Curator suggests Pune venue's first-ever Test track will suit the quicks but the Australians aren't so sure

Like a proud parent exhibiting a young child's artwork, Pandurang Salgaoncar interprets characteristics in the pitch he's prepared for this week's first Test at the Maharashtra Cricket Stadium that other expert judges seem at a loss to recognise.

Salgaoncar, once regarded as the fastest bowler in India but one who was denied an international cap because the nation's cricket board at the time (the early 1970s) was obsessed with spinners, can't hide his delight when describing his pitch for the match starting tomorrow.


"The ball will fly," he enthuses, to the delight of a dozen Indian reporters gathered around the wiry 67-year-old in the concrete catacombs of the ground that sits alongside the main Pune-Mumbai highway.

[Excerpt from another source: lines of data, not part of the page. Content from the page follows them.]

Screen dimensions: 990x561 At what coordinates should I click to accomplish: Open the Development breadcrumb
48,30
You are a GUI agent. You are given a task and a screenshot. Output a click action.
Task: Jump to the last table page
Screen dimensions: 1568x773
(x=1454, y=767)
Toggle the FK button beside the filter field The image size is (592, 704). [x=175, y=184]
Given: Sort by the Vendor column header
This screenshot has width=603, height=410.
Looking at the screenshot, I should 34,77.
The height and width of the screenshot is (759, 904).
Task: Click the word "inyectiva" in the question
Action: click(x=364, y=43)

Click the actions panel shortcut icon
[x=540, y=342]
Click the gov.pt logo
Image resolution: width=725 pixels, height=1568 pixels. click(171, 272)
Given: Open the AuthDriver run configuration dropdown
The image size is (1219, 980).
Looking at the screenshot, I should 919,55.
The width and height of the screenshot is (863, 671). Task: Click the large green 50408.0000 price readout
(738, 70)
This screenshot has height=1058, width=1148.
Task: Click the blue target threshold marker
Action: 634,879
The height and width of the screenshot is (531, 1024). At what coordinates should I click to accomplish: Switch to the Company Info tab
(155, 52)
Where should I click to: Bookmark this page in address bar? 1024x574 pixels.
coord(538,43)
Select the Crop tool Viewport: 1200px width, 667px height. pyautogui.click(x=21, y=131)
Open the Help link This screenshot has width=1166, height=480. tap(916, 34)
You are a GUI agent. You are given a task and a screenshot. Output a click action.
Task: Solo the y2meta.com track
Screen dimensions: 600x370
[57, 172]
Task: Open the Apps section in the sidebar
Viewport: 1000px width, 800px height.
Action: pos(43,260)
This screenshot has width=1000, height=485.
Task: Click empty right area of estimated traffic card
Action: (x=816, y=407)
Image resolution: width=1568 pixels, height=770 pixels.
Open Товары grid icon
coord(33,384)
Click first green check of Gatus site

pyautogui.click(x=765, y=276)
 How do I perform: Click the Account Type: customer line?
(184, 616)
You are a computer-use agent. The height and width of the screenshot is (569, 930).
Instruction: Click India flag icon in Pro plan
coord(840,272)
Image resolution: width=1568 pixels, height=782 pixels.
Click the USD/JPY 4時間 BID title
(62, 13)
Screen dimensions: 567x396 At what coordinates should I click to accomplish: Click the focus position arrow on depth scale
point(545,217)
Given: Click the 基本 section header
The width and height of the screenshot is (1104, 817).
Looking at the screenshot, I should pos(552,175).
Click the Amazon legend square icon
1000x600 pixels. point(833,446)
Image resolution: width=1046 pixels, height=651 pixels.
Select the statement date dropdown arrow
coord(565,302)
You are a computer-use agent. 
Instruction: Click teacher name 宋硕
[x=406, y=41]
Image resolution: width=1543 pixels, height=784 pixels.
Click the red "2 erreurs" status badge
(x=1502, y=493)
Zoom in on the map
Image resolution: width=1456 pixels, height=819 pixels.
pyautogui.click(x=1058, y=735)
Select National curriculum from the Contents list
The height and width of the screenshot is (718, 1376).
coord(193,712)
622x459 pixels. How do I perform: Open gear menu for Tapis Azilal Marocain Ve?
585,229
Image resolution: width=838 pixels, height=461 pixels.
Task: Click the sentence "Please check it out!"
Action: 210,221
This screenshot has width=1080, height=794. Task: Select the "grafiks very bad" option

And which, having been opened in 2015, will celebrate the first Test match to be staged in the renowned university city that boasts a population of more than five million across its broader hinterland.


"There will be very good bounce," Salgaoncar continues, holding his right hand as if gripping a cricket ball and exaggeratedly flicking it upwards to suggest a track more likely seen at Perth than Pune.

"Seam movement there won't be much, but the ball will go fast.

"It is very compacted, it will not break up."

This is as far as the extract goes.